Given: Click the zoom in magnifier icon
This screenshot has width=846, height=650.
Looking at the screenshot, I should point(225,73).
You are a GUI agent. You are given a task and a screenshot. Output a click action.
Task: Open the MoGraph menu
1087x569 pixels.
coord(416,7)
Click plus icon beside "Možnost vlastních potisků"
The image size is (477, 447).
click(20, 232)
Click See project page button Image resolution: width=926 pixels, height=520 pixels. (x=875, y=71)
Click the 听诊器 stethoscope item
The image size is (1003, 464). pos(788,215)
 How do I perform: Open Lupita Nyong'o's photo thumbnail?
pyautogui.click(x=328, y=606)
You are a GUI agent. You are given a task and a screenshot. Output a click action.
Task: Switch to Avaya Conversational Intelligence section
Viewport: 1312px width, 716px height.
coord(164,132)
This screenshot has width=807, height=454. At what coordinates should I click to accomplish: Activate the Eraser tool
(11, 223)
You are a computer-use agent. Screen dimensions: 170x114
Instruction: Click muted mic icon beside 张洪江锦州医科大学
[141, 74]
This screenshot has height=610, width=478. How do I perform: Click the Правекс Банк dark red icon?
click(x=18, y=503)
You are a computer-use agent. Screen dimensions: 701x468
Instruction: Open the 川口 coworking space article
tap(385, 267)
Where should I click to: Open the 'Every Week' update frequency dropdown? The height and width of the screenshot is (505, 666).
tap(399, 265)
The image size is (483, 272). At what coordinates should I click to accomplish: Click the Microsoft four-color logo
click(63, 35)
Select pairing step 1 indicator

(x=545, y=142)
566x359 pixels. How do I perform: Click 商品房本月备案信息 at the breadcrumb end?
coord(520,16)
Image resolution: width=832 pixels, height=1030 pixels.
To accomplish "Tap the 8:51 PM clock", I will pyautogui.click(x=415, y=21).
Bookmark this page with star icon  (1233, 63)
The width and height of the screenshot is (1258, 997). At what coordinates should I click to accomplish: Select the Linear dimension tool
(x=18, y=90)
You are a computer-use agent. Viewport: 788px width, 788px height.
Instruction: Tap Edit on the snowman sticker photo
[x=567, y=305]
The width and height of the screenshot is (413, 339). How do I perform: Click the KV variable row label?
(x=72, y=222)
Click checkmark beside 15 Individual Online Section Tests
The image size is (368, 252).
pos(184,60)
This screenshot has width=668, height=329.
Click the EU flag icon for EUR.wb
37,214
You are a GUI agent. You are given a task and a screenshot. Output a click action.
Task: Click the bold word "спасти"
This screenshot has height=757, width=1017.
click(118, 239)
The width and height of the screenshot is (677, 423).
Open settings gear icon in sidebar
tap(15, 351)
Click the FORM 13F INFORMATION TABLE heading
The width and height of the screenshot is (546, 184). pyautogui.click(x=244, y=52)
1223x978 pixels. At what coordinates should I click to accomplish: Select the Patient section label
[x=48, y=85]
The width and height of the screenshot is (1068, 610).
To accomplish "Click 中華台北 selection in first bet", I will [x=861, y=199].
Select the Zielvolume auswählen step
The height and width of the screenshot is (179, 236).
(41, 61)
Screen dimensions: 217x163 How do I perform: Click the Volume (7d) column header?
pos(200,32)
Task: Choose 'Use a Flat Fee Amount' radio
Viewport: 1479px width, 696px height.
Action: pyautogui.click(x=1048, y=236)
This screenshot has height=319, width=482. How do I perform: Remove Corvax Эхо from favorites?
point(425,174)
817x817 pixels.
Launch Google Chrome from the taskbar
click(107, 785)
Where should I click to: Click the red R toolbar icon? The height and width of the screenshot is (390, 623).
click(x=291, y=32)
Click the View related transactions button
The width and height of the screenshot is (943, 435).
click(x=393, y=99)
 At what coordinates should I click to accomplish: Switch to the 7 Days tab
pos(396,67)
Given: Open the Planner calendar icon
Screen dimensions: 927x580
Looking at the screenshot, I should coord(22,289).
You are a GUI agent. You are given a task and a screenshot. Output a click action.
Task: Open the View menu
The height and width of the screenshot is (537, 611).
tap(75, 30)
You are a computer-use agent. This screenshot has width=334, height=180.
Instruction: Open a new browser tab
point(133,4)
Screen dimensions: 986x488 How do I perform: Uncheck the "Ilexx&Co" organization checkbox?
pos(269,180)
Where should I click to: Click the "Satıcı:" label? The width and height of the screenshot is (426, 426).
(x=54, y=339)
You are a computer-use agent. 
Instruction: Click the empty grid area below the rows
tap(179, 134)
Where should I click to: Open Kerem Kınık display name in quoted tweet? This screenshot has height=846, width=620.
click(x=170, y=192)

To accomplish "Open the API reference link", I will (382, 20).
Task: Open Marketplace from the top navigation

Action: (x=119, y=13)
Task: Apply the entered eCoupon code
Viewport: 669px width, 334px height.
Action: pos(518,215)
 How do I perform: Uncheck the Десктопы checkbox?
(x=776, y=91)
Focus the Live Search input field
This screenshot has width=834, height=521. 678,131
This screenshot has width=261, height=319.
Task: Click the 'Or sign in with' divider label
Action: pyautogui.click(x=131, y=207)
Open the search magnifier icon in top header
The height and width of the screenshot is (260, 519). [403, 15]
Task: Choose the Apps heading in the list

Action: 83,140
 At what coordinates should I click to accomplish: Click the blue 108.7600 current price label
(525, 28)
-=-=-
* _AIM OF THE TASK_
Search the data for "menu". Copy every line that has it.

* _OUTPUT OF THE TASK_
Task: Open the MoGraph menu
Task: Open the View menu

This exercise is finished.